Surtout, quatre accès précoces autorisés sur cinq ont ensuite bénéficié d’une « reconnaissance de progrès démontré lors de leur évaluation en vue du remboursement de droit commun ». Ces résultats sont jugés « très encourageants », alors que l’enjeu reste que les traitements avec AAP confirment les preuves de leur efficacité.
Une intégration sous condition de données moins robustes
À côté de ce levier important pour la mise à disposition des thérapies innovantes, la HAS fait évoluer sa doctrine d’évaluation des médicaments en vue de leur remboursement. Sa nouvelle approche, qui cherche l’équilibre entre accès rapide aux innovations et meilleur niveau de preuves d’efficacité, est détaillée dans un article publié dans « British Medical Journal Evidence-Based Medicine ». La Haute Autorité y reconnaît la possibilité d’intégrer des données moins robustes dans des conditions exceptionnelles.
Si l’essai contrôlé randomisé reste le gold standard, la doctrine introduit la possibilité de s’appuyer sur « des données de comparaison indirecte de bonne qualité méthodologique ou encore (sur) celles issues de groupe contrôle, à condition qu’elles soient expliquées et justifiées en amont par l’industriel », résume la HAS.
Aucune liste définitive n’établit les conditions rendant « déraisonnable » la conduite d'un essai randomisé. Quelques situations sont néanmoins envisagées, notamment la réponse urgente à une maladie émergente. Mais, même dans ce cas, la randomisation est considérée comme « éthiquement appropriée depuis des décennies, car elle conduit à la génération de preuves la plus rapide avec la plus grande certitude de résultats », est-il rappelé.
Plusieurs « points d’attention méthodologiques » sont énoncés. Ils seront pris en compte dans les évaluations de ces données moins consolidées. « Quelle que soit la source des données, la qualité de la conception de l'étude est la pierre angulaire de la certitude des résultats », insistent les auteurs. Et d’ajouter : « Pour combler rapidement les lacunes en matière de preuves, des études appropriées doivent donc être anticipées et non limitées à des conceptions non contrôlées. »

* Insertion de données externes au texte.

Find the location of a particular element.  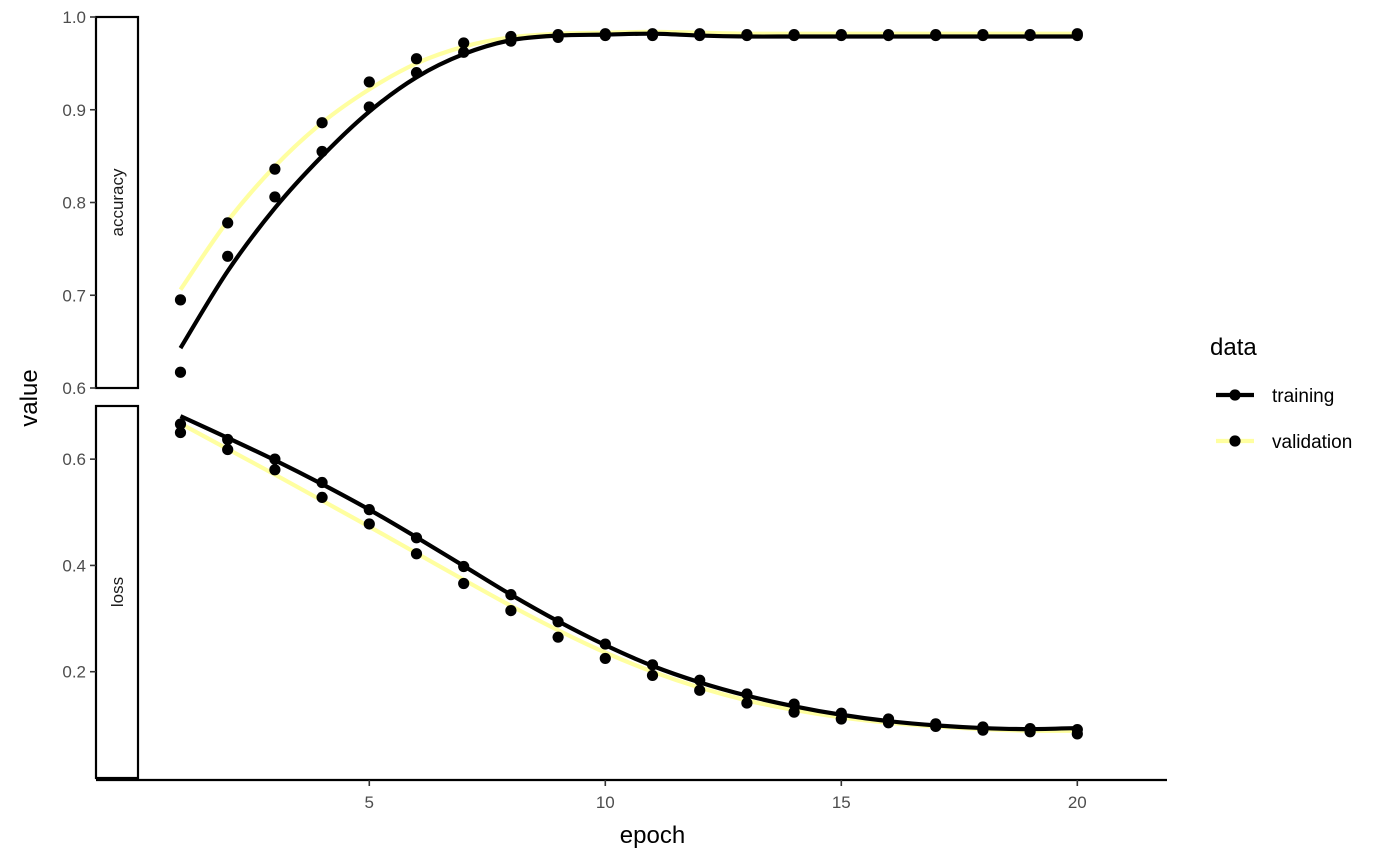

x-tick-label: 20 is located at coordinates (1078, 802).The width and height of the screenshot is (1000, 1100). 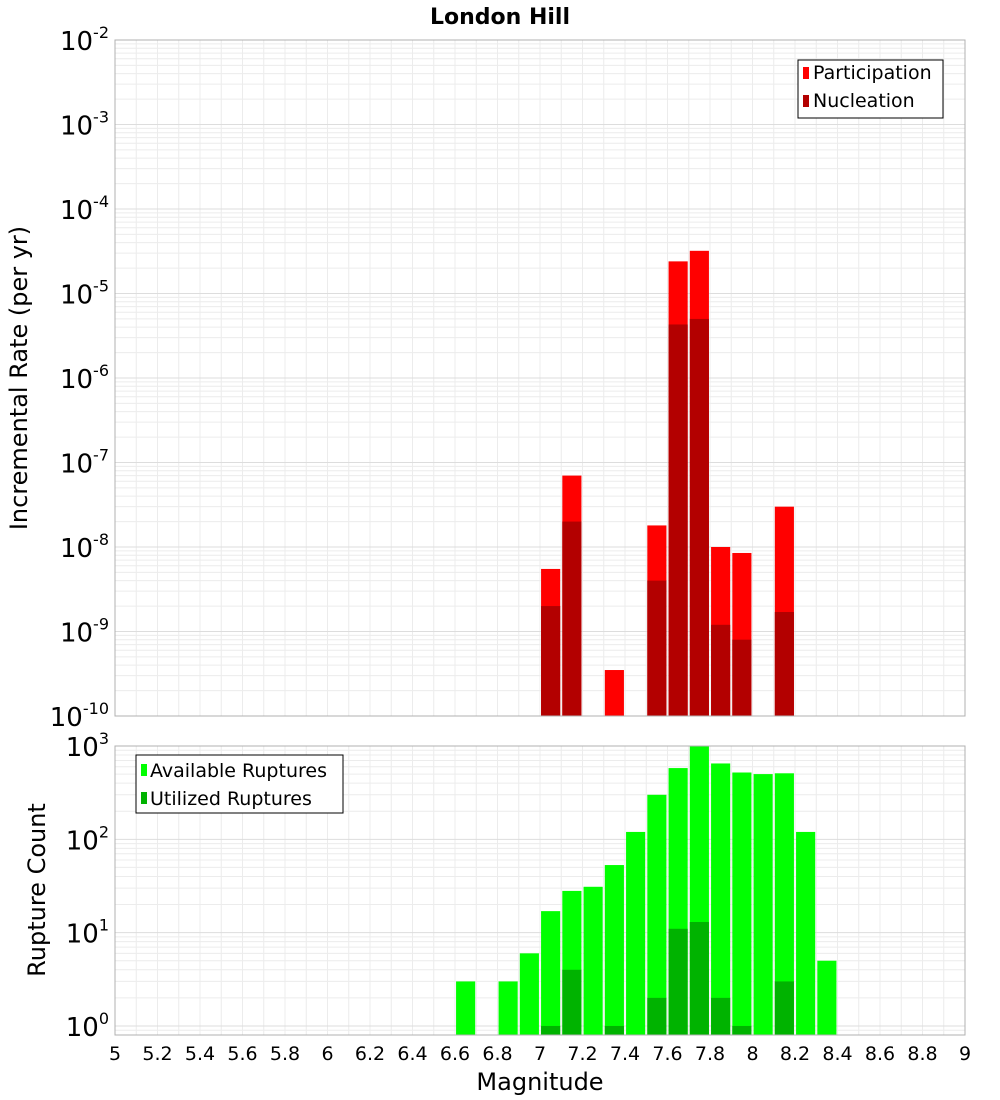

Cette doctrine devrait permettre une intégration des données issues de « méthodes émergentes », comme l'intelligence artificielle, les essais in silico et la modélisation des maladies. Ces approches pourraient « devenir une voie complémentaire pour optimiser le développement clinique, comme l'illustre le CRESim [European Child-Rare-Euro-Simulation, une stratégie d’analyse d’ensembles de données combinant la modélisation et la simulation, NDLR] en aidant à choisir le meilleur design dans les maladies rares ».
Focus sur la pédiatrie et l’antibiorésistance
La doctrine se penche également sur les spécificités liées aux traitements pédiatriques, alors que les prescriptions se font « encore trop souvent dans le cadre d’un usage hors autorisation de mise sur le marché (AMM) de médicaments étudiés uniquement chez l’adulte ou des médicaments avec une AMM pédiatrique mais de formulation inadaptée à certaines tranches d’âge ». Là encore, la HAS appelle à des données de qualité, issues de travaux à la « méthodologie rigoureuse ».
Un deuxième focus est consacré aux antibiotiques dits de « dernier recours » contre les bactéries multirésistantes. Leur développement doit s’inscrire dans les recommandations de l’Agence européenne des médicaments (EMA). Plusieurs données sur l’apport thérapeutique sont « fortement attendues », et notamment « au moins un essai clinique randomisé ciblant une pathologie d’organe pertinente au regard du couple bactérie/infection versus un comparateur de référence » ou « au moins un essai clinique randomisé "pathogène-centré" versus la meilleure option thérapeutique ».